• **Tarefa a realizar**
Como seguiria o relato abaixo, sobre a alucinação com a jovem loira e os cães pastores-alemães que falam? Prossiga o relato a partir da última frase.

------ Trecho ------

Essa moça me dizia, frases assim: " Para começarmos uma caminhada, devemos dar o primeiro  passo ". ____ Era só o que faltava! Perdido em tremenda confusão física e mental e tendo que aturar essa jovem à falar sandices! Isso não vai me ajudar à encontrar o meu caminho... Pensando esses pensamentos,  eu voltava sobre meus próprios passos e, enquanto me afastava daquele prédio e daquela mulher, percebia que uma " força" qualquer me obrigava a andar em círculos,  e isso aconteceu tantas vezes que o número e o tempo não tinham mais importância. 

     Este que isto escreveu, estava preso em uma alucinação circular, verde, doentia e aflitiva, mas extremamente real, eu poderia usar a palavra " sólida".
E ... Retomava a caminhada perdido em direção à porta daquele imenso prédio, onde pela enésima vez, escutava atentamente o que a jovem loira estava dizendo. E era sempre : " Para bater Palmas, devemos unir e separar as mãos "ou, então: " As folhas mortas das árvores caem" ... E é claro, esta pérola de sabedoria: " Para subir uma montanha, primeiro devemos achar a montanha ".

E a linda mulher me dizia estas frases com tal ênfase e eloquência,  lançando um olhar intenso e de grande urgência,  aumentando muito minha aflição e ansiedade,  o que me causava um grande sofrimento. 
Sentimento esse, que me fazia sair correndo em direção à uma escadaria que subia e circundava toda a construção. 

No alto, à esquerda desta escadaria, ouvi um rosnando animal, não dê raiva, mas quase um pigarrear bem discreto, com a finalidade de chamar a minha atenção. 
Olhei em direção ao ruído e ocultos na luz lusco-fusco do crepúsculo distingui cinco ou seis belíssimos cães pastores- alemães,  com a cor do pêlo puxado para o caramelo escuro.
Esses cães  eram impressionantes! Tinham o porte de verdadeiros leões e emanavam dignidade e realeza quase sobrenatural.

Passei muitas vezes por esses cães,  mas devido a obscuridade da luz crepuscular,  não os tinha percebido,  tão mesclados à penumbra estavam. Eles rosnaram/pigarrearam apenas para chamar a minha atenção. 
Fiquei ali, observando-os e eles devolviam esse olhar, que era carregado de inteligência,  sabedoria e bondade.

Sua postura majestosa e serena me fez pensar, se eu não estava diante de antigas esfinge vivas.
Esses cães,  falaram então comigo, em português,  com sotaque caipira do interior do Estado de São Paulo ! ! !


Frases curtas, expressando sua consternação pelo meu sofrimento.  Havia bondade em sua fala mansa, mas também  uma grande comicidade. Foi uma experiência  perturbadora conversar com aqueles cães...

------ Registros exibidos ------

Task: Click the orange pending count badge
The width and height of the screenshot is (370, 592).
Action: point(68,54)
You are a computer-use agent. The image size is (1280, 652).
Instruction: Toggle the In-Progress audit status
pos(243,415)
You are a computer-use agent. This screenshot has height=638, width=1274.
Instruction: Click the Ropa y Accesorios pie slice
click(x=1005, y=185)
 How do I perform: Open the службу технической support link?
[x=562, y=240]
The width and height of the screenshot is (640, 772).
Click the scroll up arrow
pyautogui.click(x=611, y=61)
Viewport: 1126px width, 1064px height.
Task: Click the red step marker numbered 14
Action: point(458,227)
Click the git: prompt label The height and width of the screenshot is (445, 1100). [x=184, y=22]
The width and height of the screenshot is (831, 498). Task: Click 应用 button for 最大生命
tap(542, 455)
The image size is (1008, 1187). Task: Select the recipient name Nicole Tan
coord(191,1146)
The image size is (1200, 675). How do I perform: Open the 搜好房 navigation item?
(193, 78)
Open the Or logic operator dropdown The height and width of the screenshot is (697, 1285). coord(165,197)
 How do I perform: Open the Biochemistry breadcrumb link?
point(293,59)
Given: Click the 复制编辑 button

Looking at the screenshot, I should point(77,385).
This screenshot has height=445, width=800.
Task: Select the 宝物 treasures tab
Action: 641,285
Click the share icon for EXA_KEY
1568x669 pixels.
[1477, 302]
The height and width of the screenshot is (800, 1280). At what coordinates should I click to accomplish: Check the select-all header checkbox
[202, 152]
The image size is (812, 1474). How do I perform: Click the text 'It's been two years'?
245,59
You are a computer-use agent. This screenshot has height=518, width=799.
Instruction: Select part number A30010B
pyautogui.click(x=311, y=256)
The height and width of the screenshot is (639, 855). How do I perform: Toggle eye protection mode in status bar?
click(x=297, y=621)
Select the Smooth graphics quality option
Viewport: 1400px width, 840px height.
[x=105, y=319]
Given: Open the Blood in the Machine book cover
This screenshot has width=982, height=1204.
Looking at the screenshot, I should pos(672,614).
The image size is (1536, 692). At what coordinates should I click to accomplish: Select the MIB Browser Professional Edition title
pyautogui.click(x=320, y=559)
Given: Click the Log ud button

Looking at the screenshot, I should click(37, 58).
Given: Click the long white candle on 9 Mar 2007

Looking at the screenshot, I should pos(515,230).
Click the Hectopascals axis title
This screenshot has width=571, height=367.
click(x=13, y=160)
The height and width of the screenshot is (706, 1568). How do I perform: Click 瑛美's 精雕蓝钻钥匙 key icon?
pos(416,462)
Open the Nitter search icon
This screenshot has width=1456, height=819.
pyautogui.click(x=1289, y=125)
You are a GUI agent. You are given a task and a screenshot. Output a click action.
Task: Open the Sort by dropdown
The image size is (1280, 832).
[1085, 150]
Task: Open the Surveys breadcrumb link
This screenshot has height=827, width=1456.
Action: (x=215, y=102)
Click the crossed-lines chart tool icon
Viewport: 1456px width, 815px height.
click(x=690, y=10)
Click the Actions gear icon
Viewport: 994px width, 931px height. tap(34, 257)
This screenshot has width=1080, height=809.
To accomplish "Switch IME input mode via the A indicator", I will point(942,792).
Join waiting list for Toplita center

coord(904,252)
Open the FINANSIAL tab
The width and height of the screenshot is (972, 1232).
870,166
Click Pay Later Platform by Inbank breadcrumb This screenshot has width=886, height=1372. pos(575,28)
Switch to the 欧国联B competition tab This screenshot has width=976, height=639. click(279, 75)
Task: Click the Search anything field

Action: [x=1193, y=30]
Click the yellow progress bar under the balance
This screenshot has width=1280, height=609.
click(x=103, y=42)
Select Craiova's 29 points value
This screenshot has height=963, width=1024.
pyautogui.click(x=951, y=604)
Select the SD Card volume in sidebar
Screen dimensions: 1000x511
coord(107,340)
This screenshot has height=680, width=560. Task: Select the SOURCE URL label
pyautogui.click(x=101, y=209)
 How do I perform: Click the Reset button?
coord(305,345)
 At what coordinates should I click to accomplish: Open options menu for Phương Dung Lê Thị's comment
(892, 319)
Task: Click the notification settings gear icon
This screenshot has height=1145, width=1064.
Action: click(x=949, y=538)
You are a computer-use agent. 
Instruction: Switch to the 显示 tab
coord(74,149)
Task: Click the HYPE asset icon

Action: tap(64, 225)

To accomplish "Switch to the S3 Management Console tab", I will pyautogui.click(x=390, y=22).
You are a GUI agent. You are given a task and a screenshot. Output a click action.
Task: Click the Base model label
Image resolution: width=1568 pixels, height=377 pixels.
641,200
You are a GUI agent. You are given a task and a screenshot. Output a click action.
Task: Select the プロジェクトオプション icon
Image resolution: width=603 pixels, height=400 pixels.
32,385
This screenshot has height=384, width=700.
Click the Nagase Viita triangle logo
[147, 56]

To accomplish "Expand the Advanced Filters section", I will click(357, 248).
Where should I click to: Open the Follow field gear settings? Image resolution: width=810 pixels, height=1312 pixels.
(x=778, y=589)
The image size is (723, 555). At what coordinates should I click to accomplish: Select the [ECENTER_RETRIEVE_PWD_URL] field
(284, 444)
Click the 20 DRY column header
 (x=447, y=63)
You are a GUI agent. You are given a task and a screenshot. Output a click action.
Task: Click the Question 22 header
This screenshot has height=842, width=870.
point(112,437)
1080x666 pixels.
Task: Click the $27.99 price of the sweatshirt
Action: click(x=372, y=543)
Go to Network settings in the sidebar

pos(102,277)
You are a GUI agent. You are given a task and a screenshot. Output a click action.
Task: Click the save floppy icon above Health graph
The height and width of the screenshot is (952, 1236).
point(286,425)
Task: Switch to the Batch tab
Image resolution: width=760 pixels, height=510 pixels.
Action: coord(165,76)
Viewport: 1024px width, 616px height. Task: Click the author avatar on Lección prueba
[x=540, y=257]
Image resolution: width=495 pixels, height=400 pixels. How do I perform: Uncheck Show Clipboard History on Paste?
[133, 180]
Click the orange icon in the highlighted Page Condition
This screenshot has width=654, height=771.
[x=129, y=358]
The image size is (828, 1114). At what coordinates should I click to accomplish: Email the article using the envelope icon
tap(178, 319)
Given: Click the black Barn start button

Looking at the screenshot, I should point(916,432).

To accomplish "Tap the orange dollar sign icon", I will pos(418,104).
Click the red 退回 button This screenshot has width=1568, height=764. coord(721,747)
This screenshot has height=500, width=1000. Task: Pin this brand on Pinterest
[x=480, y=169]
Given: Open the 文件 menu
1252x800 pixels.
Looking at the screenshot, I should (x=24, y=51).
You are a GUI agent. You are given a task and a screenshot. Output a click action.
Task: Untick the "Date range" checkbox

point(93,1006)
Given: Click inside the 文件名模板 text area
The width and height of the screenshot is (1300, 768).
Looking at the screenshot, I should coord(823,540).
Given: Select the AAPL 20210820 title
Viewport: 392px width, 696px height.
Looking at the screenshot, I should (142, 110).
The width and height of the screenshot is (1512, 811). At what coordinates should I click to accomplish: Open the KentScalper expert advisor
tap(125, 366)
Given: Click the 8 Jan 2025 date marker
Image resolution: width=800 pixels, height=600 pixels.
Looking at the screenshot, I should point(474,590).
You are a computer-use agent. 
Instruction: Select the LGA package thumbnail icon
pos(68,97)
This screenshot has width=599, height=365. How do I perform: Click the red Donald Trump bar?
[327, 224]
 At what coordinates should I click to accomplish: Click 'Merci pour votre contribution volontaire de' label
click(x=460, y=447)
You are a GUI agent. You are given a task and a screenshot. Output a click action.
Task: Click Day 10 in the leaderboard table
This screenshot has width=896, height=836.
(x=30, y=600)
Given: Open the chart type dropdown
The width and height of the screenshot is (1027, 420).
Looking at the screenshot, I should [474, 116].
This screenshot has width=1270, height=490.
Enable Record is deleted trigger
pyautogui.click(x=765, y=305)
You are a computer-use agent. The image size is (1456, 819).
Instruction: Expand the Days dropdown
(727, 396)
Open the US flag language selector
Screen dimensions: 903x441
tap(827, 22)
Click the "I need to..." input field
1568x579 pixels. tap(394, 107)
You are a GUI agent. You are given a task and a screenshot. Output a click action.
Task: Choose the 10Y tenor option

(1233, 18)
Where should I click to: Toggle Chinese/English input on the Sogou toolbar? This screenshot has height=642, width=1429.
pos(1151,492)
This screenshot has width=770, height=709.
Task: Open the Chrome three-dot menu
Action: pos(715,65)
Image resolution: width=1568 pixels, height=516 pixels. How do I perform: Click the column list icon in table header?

------

• **Resposta do exercício**
Eu virava as costas e continuava a correr em volta daquela monumental construção,  onde invariavelmente encontrava a jovem loira e acabava ouvindo algo do tipo: " Uma gota d'água brilhando ao Sol é apenas uma gota d'água brilhando no Sol". OÚÚÚFF ...

     Sucumbi a outro tipo de alucinação, este outro tipo, acontecia sempre que eu me encontrava no quarto do hospital e assim que fechava os olhos, no mesmo instante começava a enxergar,  com os olhos da mente, texturas,  que imagino eu, algum tipo de capacidade sensitiva , me permitiu " ver imagens " que pareciam um " pedaço de bife- frito" ou o interior amassado e emborrachado e úmido de algo que parecia o interior de um saco de papel pardo, desses de padaria ( papel pardo kraft).

     Sofri igualmente visões do interior de algum tipo de mineral.  Essas imagens vinham acompanhadas de uma sensação  de grande angústia e opressão insuportáveis!
Uma espécie de conhecimento interior, uma " voz" me passava algumas informações,  dizendo que aquelas imagens estavam relacionadas ao reino mineral ou a segunda dimensão. 

Também,  pude " ver" ( em oposição à apenas olhar) o interior do meu próprio estômago  e as paredes do mesmo estavam cheias de muco verde - amarelado.
" Vi" túneis  gigantescos e a tal voz me informou que aquilo era o interior do meu coração. 
Escutei minha respiração,  como uma ventania muito forte, como se eu estivesse dentro de uma caverna.

     A neurotoxina  proveniente do veneno desta Crotalus Durissus,  foi uma experiência real, seja lá, o que isso quer dizer. Algo que na falta de um exemplo melhor, poderia ser comparado à ingerir ayuasca,  só que bem mais vívido. Uma das substâncias  mais fortes e mortais que eu experimentei. 
E os efeitos devastadores me incomodaram por muitos meses, após a picada no tornozelo,  e 25 anos depois, ainda estou pagando o preço!